What’s the difference between refund anticipation loans and refund anticipation checks?
- “Refund anticipation loans,” or RALs, are loans secured by and repaid directly from your tax refund. This money is not your actual tax refund. Sometimes, the money will be deposited on a prepaid card that comes with additional fees, even for paying your bills or withdrawing cash. These days, there are two types of RALs.
- “No Fee” or “Advance” RALs are often called a “refund advance” that claims to have “no fees.” However, in order to apply for and receive the loan, you have to use the company’s tax prep service, which may have significant costs. This can route eligible people away from free alternatives with no guarantee that a loan of any amount will be approved by the bank.
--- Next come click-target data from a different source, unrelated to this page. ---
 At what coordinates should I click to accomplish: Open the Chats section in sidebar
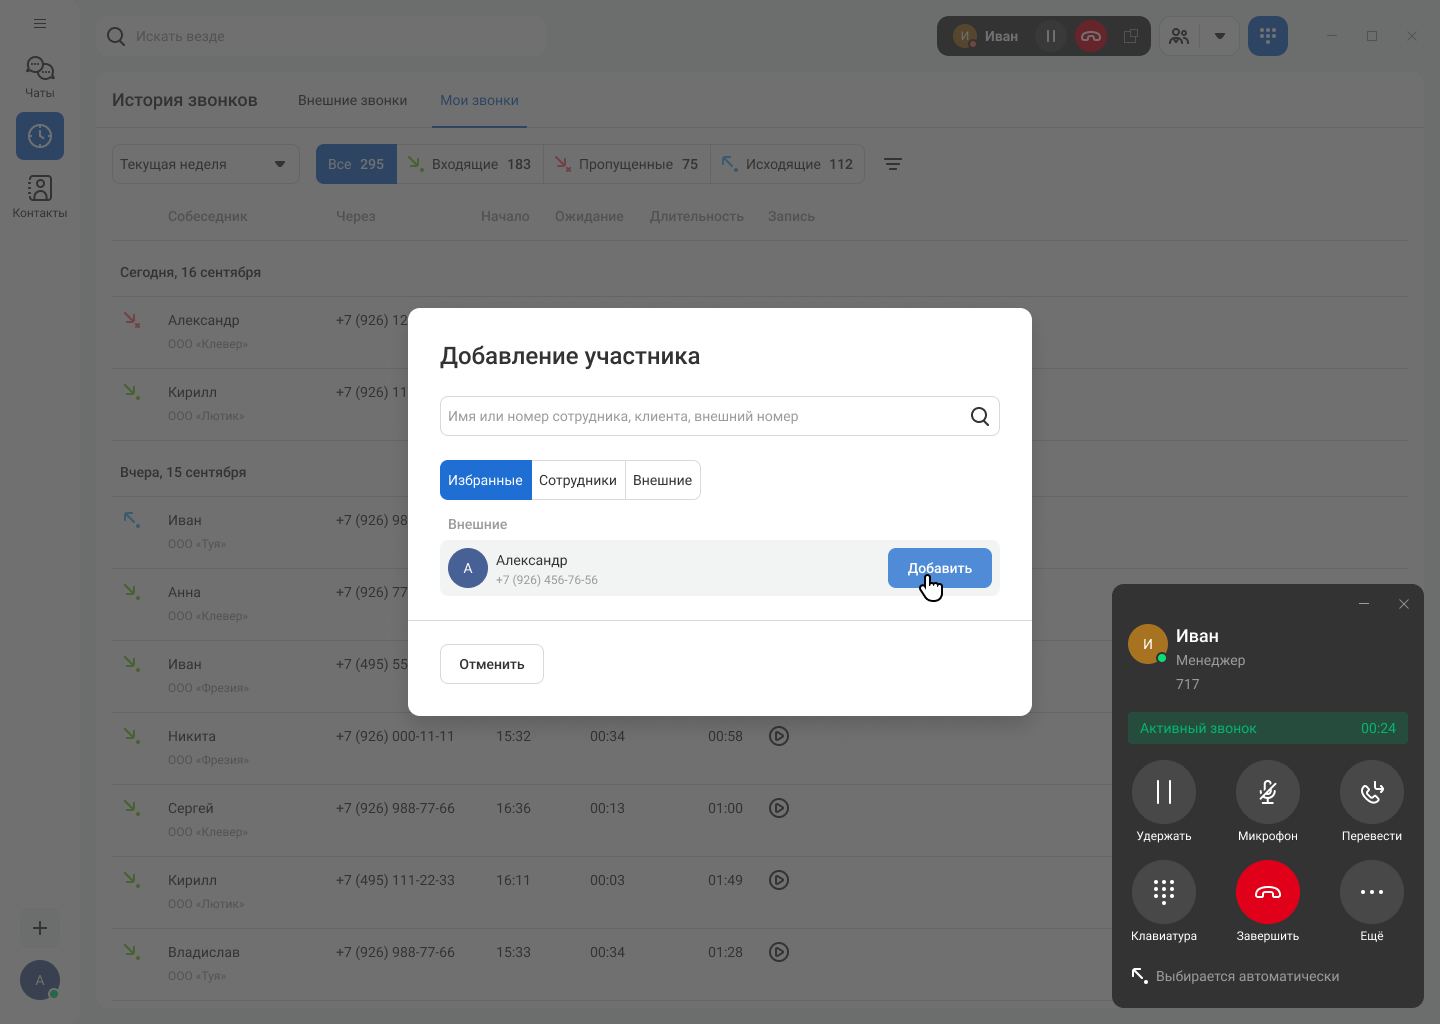pyautogui.click(x=40, y=76)
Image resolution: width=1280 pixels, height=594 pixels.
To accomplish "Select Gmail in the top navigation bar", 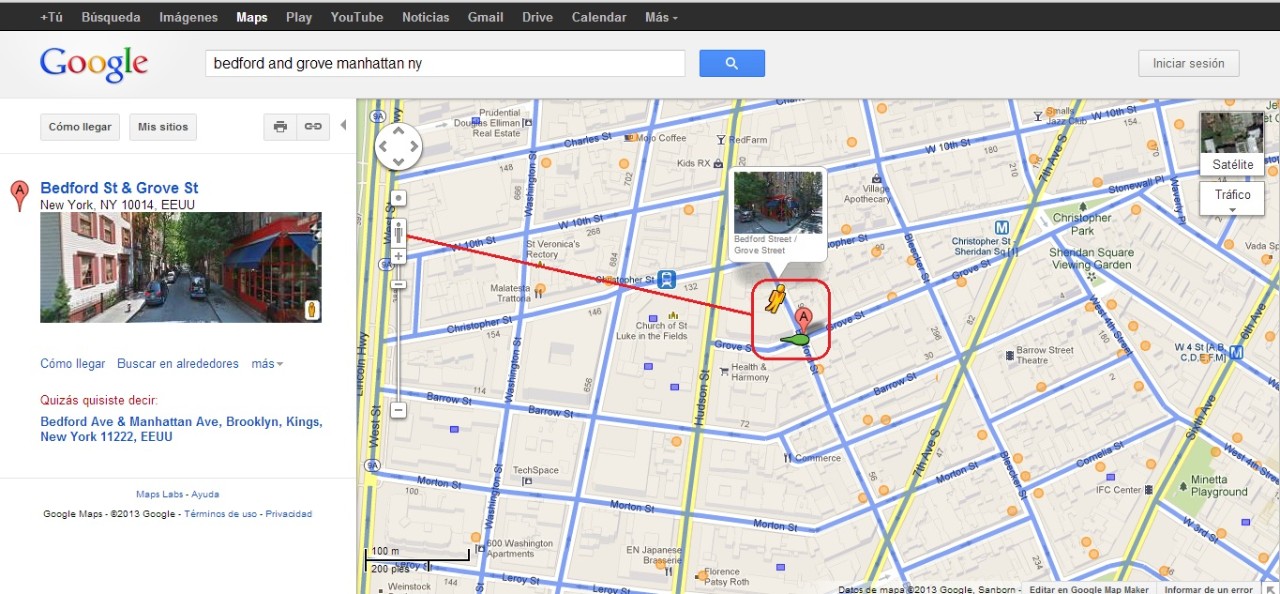I will pos(485,17).
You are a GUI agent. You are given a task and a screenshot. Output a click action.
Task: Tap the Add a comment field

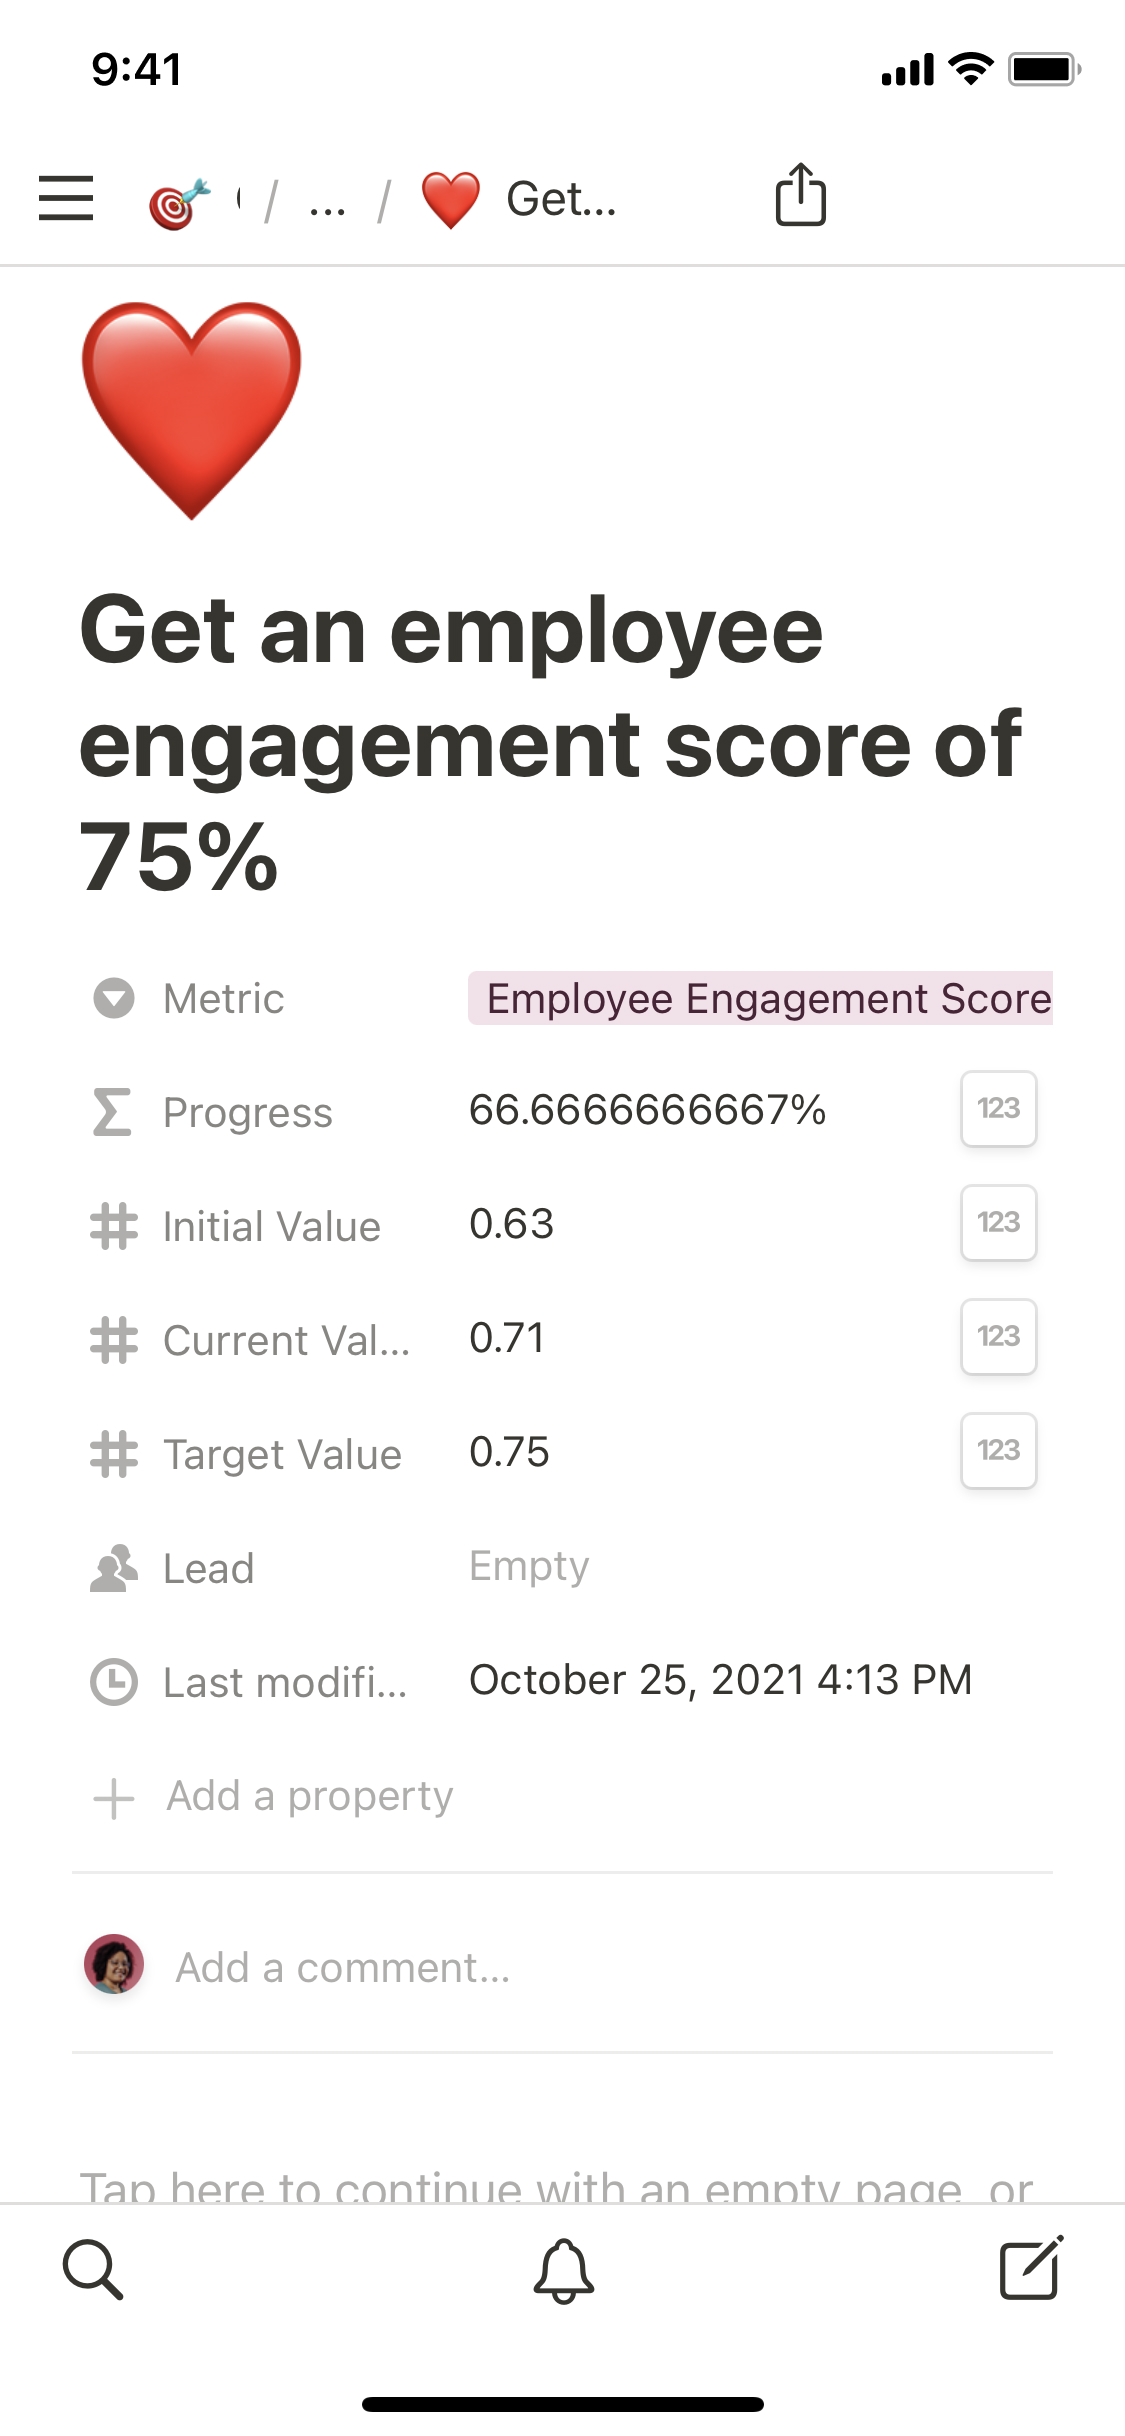click(343, 1967)
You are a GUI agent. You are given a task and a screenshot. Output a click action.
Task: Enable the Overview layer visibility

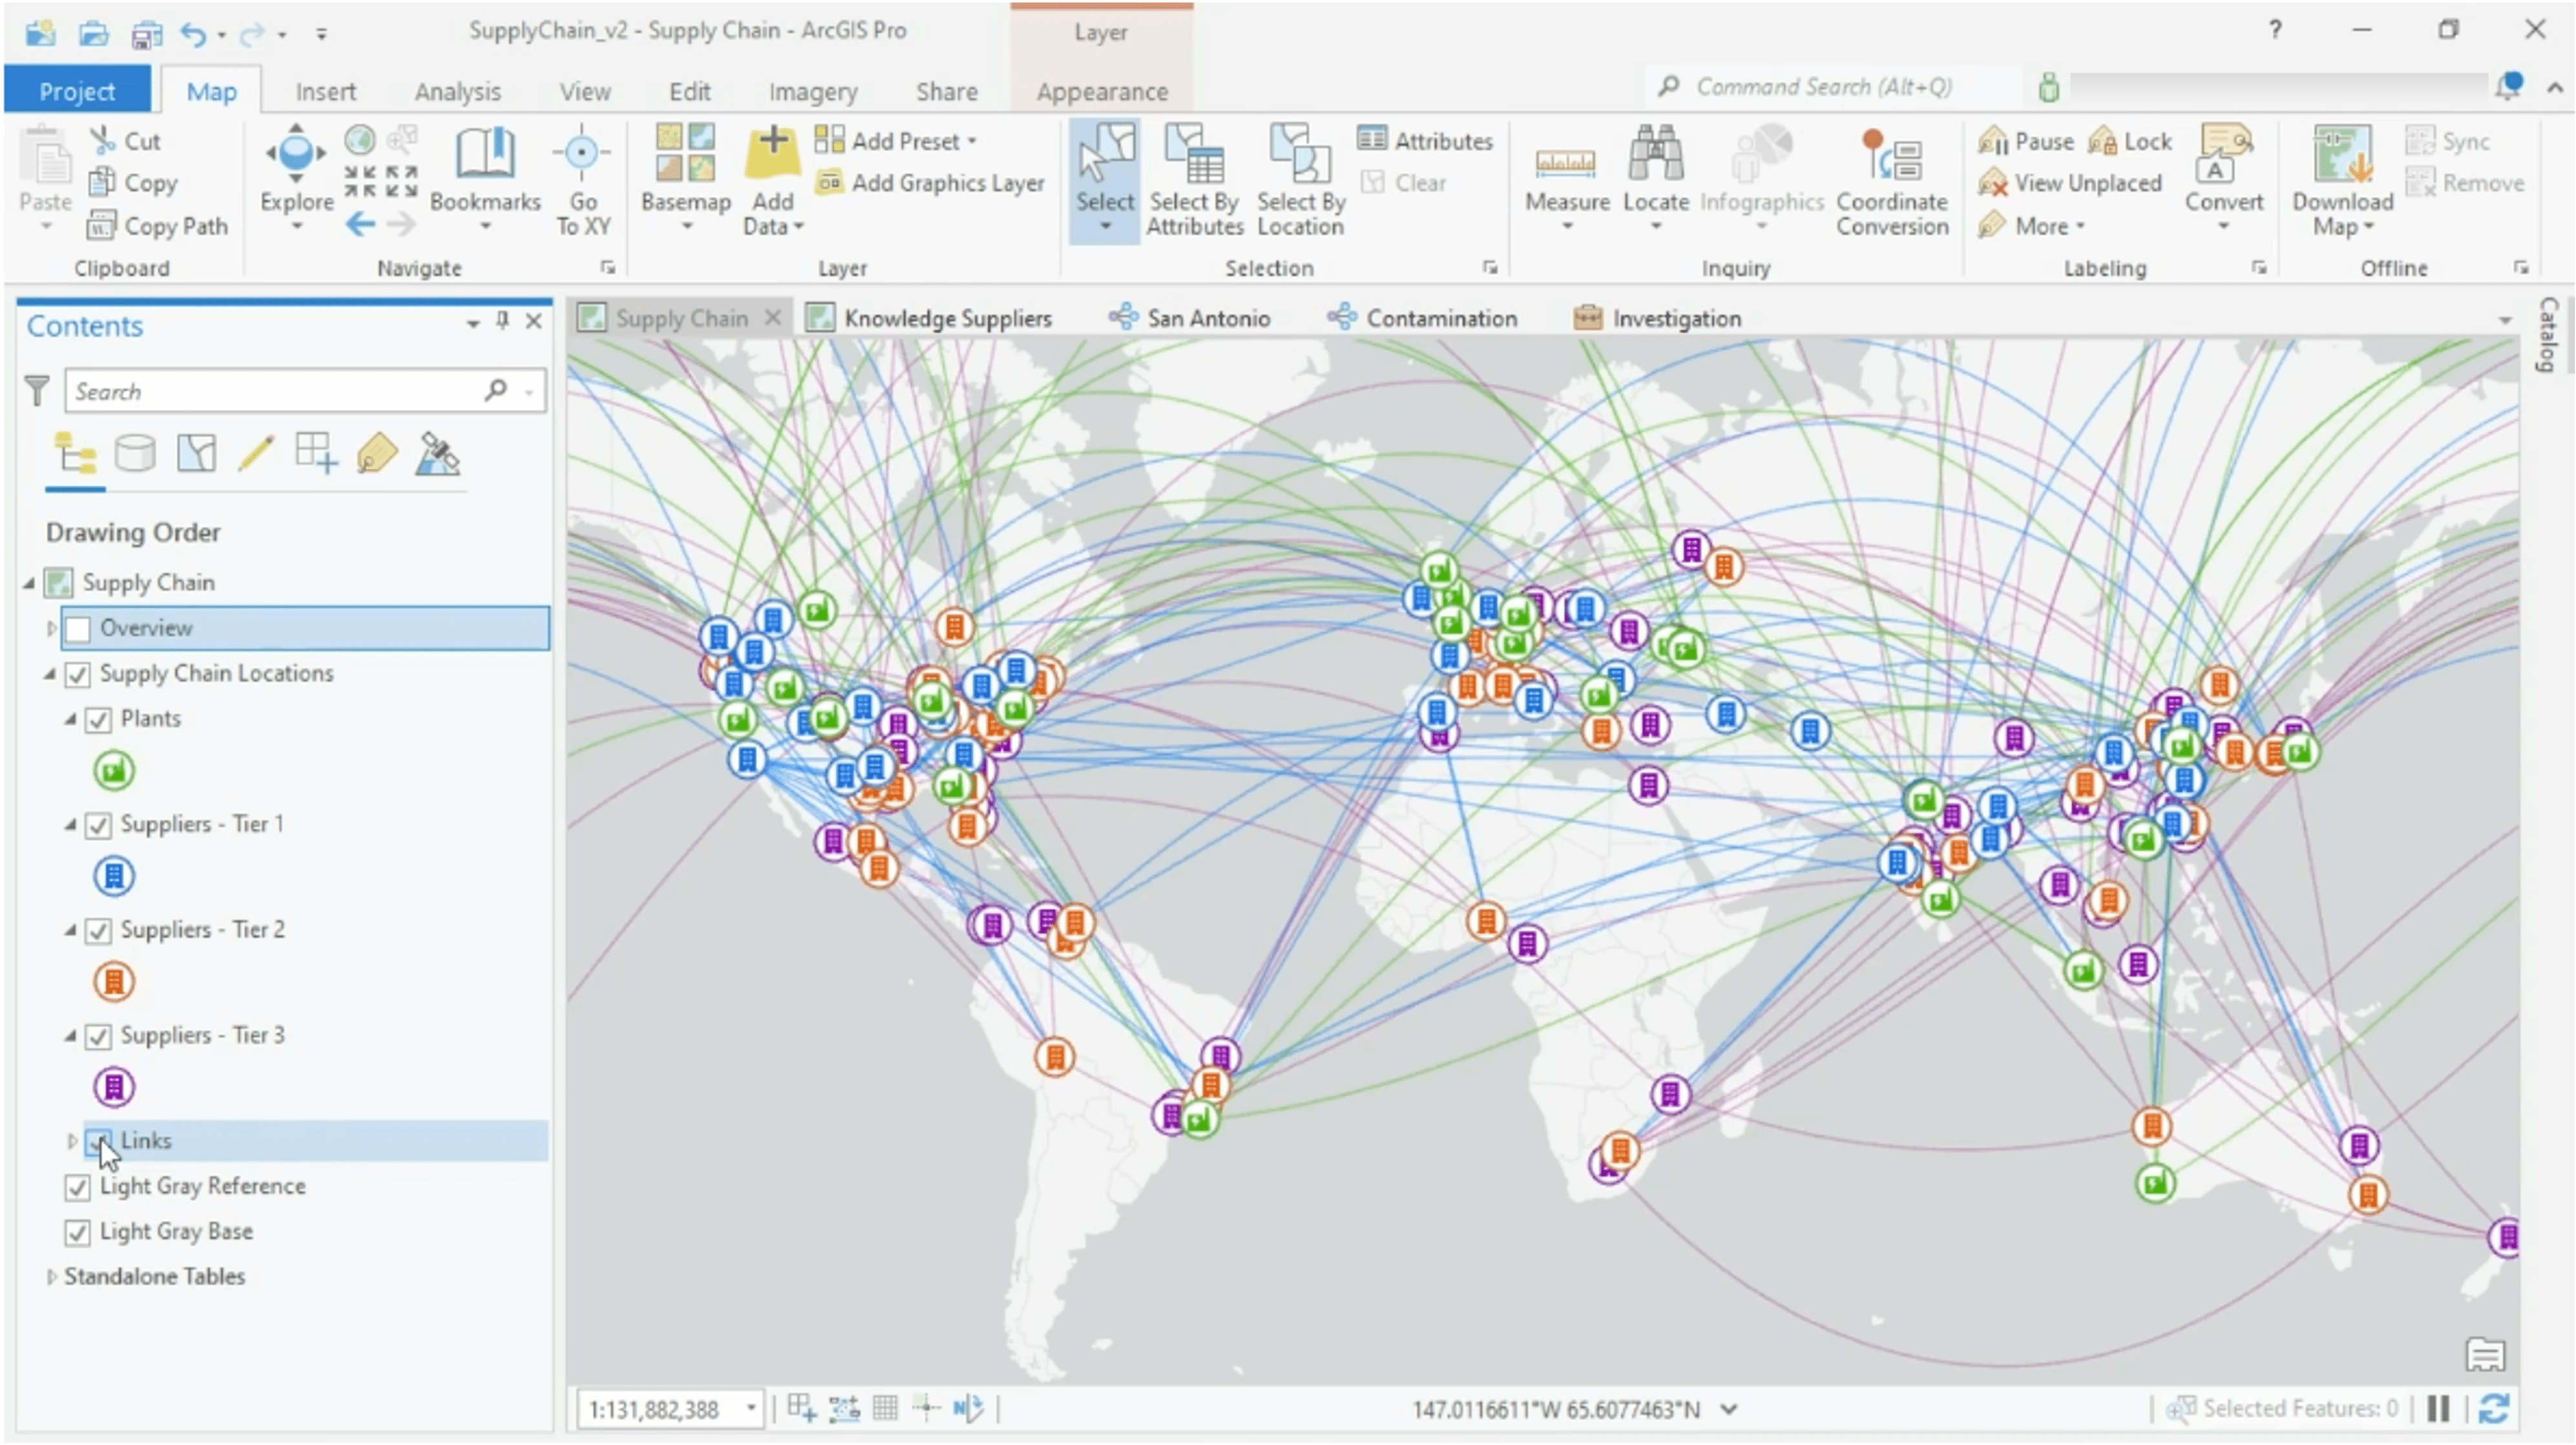[x=78, y=628]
There also may be hidden fees for these loans.
- Interest-bearing RALs are a new option where lenders offer much larger RALs on the condition that you waive the alternatively available “no-fee” RAL. These RALs impose interest on the full amount of the loan and in some cases charge origination fees.
“Last year we saw a move back towards interest-bearing refund anticipation loans, and this year we are seeing interest rates go up,” said Chi Chi Wu, staff attorney at the National Consumer Law Center, in an annual issue brief. “With the PATH Act still delaying refunds to those who most need it, the larger loan amounts available for interest-bearing RALs will cost vulnerable taxpayers even more.”
- In the event that a refund anticipation loan is not approved, you will likely still owe the tax prep costs, which may be taken out of your refund when it is eventually paid. This deduction will be made using a product called a “refund anticipation check,” RAC, or “refund transfer,” which can come with fees.
- A refund anticipation check, or RAC, lets you put off paying for the tax preparation service you use to file your taxes. Typically, you’ll agree to pay an additional fee to have the cost of tax preparation deducted from your refund amount. Once the IRS issues your refund, the preparer deducts this fee and the cost for preparing your taxes and then gives the rest of the money to you. Keep in mind that if you don’t have the money to use a paid tax service, you may be able to file completely for free without worrying about any of these fees.
It’s not always clearly explained, but both of these options usually involve a temporary bank account being set up in your name, which is how the preparer takes out their portion of your refund. A ProPublica analysis of IRS data found that in 2018, around 14% of tax filers either got a RAL or a RAC.
Before agreeing to use a tax preparation service in exchange for an advance, read the terms carefully and make sure you understand the total cost to you.
About This Guide:
ProPublica has reported extensively about taxes, the IRS Free File program and the IRS. Specifically, the ways in which the for-profit tax preparation industry — companies like Intuit (TurboTax), H&R Block and Tax Slayer — has lobbied for the Free File program, then systematically undermined it with evasive search tactics and confusing design. These companies also work to fill search engine results with tax “guides” that sometimes route users to paid products.